Texto de leitura:
========================================

Cláudio Pontes - Carne Matutada (II)


A propósito das experiências de maturação de carne de vaca dos Açores IGP que tem vindo a realizar, conversei com Cláudio Pontes, o Chef executivo do Azor Hotel, de Ponta Delgada. Depois da impactante experiência vivida com a degustação de duas peças maturadas durante 300 dias, tornou-se importante saber mais sobre as ideias e práticas que justificam e explicam este posicionamento. Eis o resultado da conversa mantida, com o oceano pelo meio. Tanto mar...

 

Comecemos pela matéria-prima original: a carne de vaca dos Açores que, aliás, é objecto de uma Indicação Geográfica Protegida. Tem preferências ou existem diferenças distinguíveis em termos de sabor nos animais provenientes das várias ilhas ou de raças diferentes? Há preferência quanto ao sexo, nota uma diferença visível no sabor e na tenrura se macho ou fêmea?

Os animais têm características físicas diferentes conforme sejam criados na planície ou em regiões de maior altitude, com maior declive. Nas planícies, existem mais pastos e os animais não se deslocam com tanto esforço, pelo que tendem a acumular mais gordura. Gosto muito do sabor da carne dos machos da raça Ramo Grande, da Terceira, Pico ou S. Miguel. É, no entanto difícil de encontrar no mercado porque tem os tem não os quer vender, são quase animais de estimação.

Os animais tiveram, na maior parte da vida, uma função específica (leiteiras, cobridores) ou foram criados só com o objectivo da qualidade da carne? Há nos Açores cuidados especiais na selecção e criação de reses para consumo de carne?

Aqui ainda se faz a criação dos animais principalmente na óptica da produção de leite e de assegurar uma boa descendência. A optimização da produção de carne não é uma prioridade ainda que, mesmo assim, a carne disponível tenha características diferenciadas das do continente e seja de boa qualidade.

E no que respeita à idade da rês que considera ideal para se obterem os melhores resultados ?

========================================

Material de apoio:
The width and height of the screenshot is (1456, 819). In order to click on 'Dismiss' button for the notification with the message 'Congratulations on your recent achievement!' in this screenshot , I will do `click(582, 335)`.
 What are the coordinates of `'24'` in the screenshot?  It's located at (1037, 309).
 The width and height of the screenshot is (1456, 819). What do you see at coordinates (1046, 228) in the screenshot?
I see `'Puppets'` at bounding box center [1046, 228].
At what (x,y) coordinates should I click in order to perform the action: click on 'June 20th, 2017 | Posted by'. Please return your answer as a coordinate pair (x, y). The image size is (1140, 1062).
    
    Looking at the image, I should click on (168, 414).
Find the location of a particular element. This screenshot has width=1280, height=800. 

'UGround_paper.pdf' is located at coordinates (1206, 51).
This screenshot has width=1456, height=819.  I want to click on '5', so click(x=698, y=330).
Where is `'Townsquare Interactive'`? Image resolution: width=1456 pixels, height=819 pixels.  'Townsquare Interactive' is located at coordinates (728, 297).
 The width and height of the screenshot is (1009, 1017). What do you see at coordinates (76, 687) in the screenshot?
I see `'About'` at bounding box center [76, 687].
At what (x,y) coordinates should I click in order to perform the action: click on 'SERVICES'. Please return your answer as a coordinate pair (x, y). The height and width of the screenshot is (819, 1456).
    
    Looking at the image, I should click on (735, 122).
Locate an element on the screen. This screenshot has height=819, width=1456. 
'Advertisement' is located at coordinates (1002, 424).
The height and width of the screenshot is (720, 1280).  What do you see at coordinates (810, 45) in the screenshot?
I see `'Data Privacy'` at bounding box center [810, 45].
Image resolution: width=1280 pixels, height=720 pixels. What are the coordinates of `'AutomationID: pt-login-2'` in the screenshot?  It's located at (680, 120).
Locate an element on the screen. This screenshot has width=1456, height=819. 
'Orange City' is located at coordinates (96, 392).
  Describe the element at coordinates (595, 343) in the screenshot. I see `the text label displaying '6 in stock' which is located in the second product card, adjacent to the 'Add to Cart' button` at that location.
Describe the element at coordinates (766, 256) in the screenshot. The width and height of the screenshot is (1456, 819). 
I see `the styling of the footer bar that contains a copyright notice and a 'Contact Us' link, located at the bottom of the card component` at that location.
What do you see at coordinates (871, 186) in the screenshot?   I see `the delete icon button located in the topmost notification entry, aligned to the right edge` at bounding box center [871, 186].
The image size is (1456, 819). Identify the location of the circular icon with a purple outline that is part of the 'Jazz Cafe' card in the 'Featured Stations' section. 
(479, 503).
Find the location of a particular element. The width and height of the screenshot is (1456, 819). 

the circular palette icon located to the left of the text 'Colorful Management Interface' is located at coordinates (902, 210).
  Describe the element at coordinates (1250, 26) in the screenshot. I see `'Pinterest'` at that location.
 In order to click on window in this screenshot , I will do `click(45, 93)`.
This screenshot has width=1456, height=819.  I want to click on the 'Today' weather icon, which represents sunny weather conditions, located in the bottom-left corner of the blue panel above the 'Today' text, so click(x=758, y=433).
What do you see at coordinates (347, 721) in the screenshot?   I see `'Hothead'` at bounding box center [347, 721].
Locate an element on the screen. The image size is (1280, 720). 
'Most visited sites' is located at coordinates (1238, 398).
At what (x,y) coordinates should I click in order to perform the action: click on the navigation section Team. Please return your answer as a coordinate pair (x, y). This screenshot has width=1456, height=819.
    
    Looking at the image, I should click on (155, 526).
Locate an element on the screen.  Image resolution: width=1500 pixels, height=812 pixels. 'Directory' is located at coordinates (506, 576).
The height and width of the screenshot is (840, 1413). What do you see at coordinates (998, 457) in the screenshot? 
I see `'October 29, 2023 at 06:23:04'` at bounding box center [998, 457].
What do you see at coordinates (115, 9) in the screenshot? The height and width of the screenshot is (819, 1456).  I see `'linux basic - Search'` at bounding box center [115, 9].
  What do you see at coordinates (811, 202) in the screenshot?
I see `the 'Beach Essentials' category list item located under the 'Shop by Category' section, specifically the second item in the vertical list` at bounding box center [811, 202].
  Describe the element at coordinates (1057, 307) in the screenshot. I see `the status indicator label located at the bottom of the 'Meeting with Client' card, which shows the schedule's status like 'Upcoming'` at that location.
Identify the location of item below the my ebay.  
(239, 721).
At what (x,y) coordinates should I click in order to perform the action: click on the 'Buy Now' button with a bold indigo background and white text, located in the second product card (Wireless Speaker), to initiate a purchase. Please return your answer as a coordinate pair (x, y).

========================================

O que se pede:
Prossiga a conversa sobre a maturação da carne de vaca dos Açores a partir do ponto em que o texto termina. Os dados não intervêm nesta tarefa.

Resultado do exercício:
Eu prefiro trabalhar com animais mais velhos que consiga encontrar - 8 anos ou mais - porque pq depois da amamentação a vaca fica mais gorda e tem uma vida mais “calma”. Neste período a carne fica mais gorda o que vai ajudar numa maturação mais gordurosa e mais rica em sabor a pastagem, conduzindo a uma menor perda de peso.

Quanto ao desmanche: Quanto tempo medeia entre o abate e o desmanche?

Quatro a cinco dias.


Há um corte específico nos Açores / Ilha Terceira (isto é, a generalidade dos açougueiros segue o mesmo tipo de desmanche se não solicitados em contrário)? Há diferenças marcantes em relação ao continente? Notei que, no restaurante, usam cortes fora do uso continental (como, por exemplo, o Tomahawk) - foi opção do Cláudio, penso, ou são usados em S. Miguel?

Não me parece que existam grandes diferenças em relação ao continente. No entanto, quando comecei trabalhar com as carnes aqui no hotel, decidi que teria de ter peças diferentes do usual e sempre com o osso,o que nos dá um sabor acrescentado como é o caso, por exemplo, do Acém comprido ou do Cachaço, que é muito usado na Terceira para as Alcatras. Inspirei-me muito na influencia americana aqui nos Açores.


O desmanche é sempre feito pelo mesmo profissional / talho ou é feito no hotel?

O desmanche por peças agora é feito no talhante - que é o Pedro Diogo -, mas no inicio só era feito comigo no talho o que foi uma grande aprendizagem para ambos. O primeiro desmanche foi de um boi com mil e duzentos quilos, um verdadeiro "animal".

E como foi a reacção do talhante perante estes pedidos - curiosidade, resistência, desconfiança, entusiasmo?

No inicio foi de desconfiança e depois foi de aceitação porque era um desafio novo que o entusiasmou.


Que cortes são mais usados no À Terra?

Tomahawk, Costeletão, T-Bone, Folha da Alcatra, Lombo, Jarrete, 7 da Pá, Acém redondo, Chã de fora, são alguns... Tento utilizar a vaca toda e ir fazendo algumas experiências de maturação com cada uma delas.


Quanto à maturação: Quais os tempos de maturação utilizados e para que cortes? Que diferenças sente na características das peças (sabor, odor, tenrura) em cada tempo? Quais são os rendimentos para cada tempo (qual a perda de peso)? Há um tempo limite a partir do qual não se nota evolução nestas características?

Tento fazer com todas as peças 40 dias de maturação, mas a partir das 30 dias já se começa a ver a reacção da maturação Dry Aging (controlada por frio e humidade).


Já tive a oportunidade de fazer a maturação durante trezentos dias de uma peça de um boi velho e o resultado foi qualquer coisa de maravilhoso, nessa altura até se consegue sentir o sabor do pasto, do queijo velho, do foie gras. É algo que só experimentado - é inexplicável e magico.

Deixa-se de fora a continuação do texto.